(Entries for locating described items)
────────────────
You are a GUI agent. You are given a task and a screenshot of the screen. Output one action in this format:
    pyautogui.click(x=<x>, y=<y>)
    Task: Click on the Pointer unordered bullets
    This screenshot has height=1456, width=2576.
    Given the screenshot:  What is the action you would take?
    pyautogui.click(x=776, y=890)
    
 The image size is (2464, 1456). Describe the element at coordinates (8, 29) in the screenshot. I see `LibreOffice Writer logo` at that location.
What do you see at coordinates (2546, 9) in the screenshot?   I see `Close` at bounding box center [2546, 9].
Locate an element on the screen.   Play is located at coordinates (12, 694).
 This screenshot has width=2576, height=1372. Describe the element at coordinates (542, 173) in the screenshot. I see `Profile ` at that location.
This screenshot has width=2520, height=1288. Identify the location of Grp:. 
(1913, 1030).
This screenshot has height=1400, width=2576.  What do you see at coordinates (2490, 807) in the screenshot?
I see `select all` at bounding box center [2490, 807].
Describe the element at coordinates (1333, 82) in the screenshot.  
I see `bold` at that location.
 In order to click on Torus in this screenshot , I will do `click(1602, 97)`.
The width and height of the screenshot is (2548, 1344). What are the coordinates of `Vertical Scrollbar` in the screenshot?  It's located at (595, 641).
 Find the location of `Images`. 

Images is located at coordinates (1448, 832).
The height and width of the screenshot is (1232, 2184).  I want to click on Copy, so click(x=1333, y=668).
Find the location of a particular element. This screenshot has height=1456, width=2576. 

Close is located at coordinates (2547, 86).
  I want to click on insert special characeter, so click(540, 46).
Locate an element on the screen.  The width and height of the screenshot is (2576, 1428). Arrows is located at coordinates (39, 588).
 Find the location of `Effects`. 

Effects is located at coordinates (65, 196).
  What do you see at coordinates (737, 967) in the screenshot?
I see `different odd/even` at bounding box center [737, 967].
────────────────
*SET PROBLEM*
Pick out every line in the entries above that contains the word "want". Case counts.

*EXERCISE RESULT*
The height and width of the screenshot is (1232, 2184).  I want to click on Copy, so click(x=1333, y=668).
  I want to click on insert special characeter, so click(540, 46).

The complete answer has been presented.